Handling A Security Breach

Problem

"I joined Datadog in October 2015 as the first designated security person. As Chief Security Officer, I was trying to hire for security roles, but hiring for security roles is really difficult, so even by July 2016 we only had a team of three. Unfortunately, on July 6th of 2016, I woke up to an encrypted PGP email from an individual saying they had seen unusual activity in their AWS account, which was tied back to the AWS credentials they had supplied to us. The only way this was possible was if either Datadog or that organization had leaked the key."

Actions taken

"I immediately called Alexis, our CTO, and we started assessing the issue. We realized one of the worst possible things that could have happened to us had happened. An attacker had breached our external security controls to gain access to our central data stores, which included all of our customers' credentials for their third-party services such as AWS. This was a fundamental breach of trust for our customers."

"Our security of team had very little experience in incident response and forensics and while we had very capable technology professionals who did what they could in terms of security up until that point, they weren't security experts. Our system was really complex, with thousands of machines running in Amazon, complex services and lots of credential management issues, and we had to work out what happened, whether the attackers were still present, how we were going to respond, and what we would do for our customers in order to minimize harm."

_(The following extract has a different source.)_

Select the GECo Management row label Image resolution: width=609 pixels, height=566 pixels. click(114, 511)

"We pulled all of the people who were central to our security practice at Datadog into a room together and quickly determined which systems had been compromised. Once we had this information, we started to examine and close off the routes the attacker had used. I then took a step back from the response effort and contacted a number of people I trusted in the security industry to identify resources we could bring in to support us. Through the efforts of the Datadog staff, it took us 24 hours of solid work to get to a point where on Saturday morning we realized the attacker probably didn't still have a foothold in our network. At that point, we had a hard decision to make in terms of notifying our customers and how much we were going to tell them."

"We decided to be more transparent than other organizations that had suffered similar incidents had been. I authored a blog post explaining the scope of the incident in excruciating detail and dealing with other implementation details for Datadog. However, I also discussed how we had been storing passwords correctly, so users were assured that their password details hadn't been accessed, only their third-party credentials were at risk. Because of the popular media narrative at the time, of big internet companies not storing passwords properly, a lot of the media reporting focussed on that, which helped our company's narrative."

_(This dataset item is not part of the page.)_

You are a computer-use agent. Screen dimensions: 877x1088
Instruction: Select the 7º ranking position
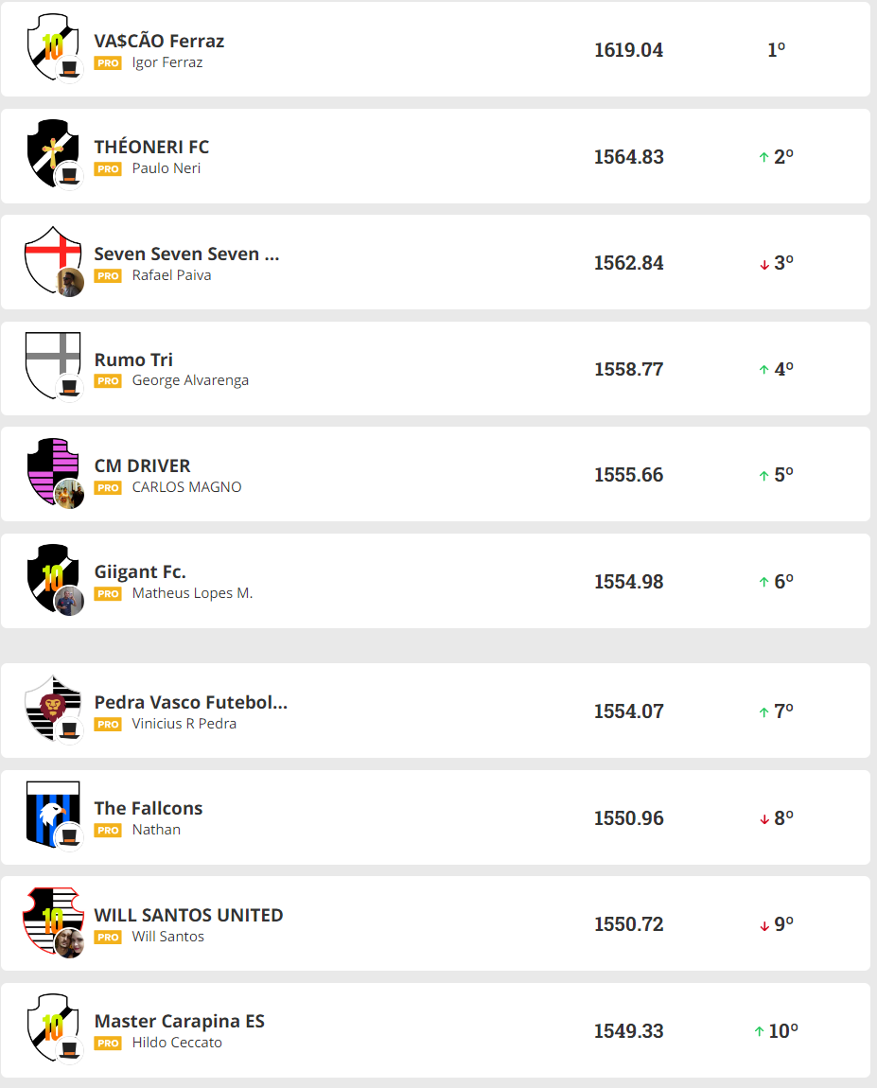pyautogui.click(x=783, y=711)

"By the start of the next week, while the terror had ended, there was still a lot of technical work keeping us busy and our whole perspective had changed. Things that had been acceptable on July 5th were no longer acceptable. Over the next three months, we put a huge amount of engineering effort into changing the way people access AWS accounts and how we handle credentials."

Lessons learned

"When the breach first happened, I felt like it was cataclysmically awful and that it was going to destroy us. But often when things look bleak, they aren't as bleak as you think they are. Keep looking for the next step and moving forward and you'll often find your way through."

"While I didn't have an incident response team or forensic experts, I did have Site Reliability Engineers and Software Engineers, and by using their skills we were able to quickly identify issues and start working on fixing holes in our security. Don't let the fact that you don't have the specialist expertise hold you back from pursuing whatever your goal is."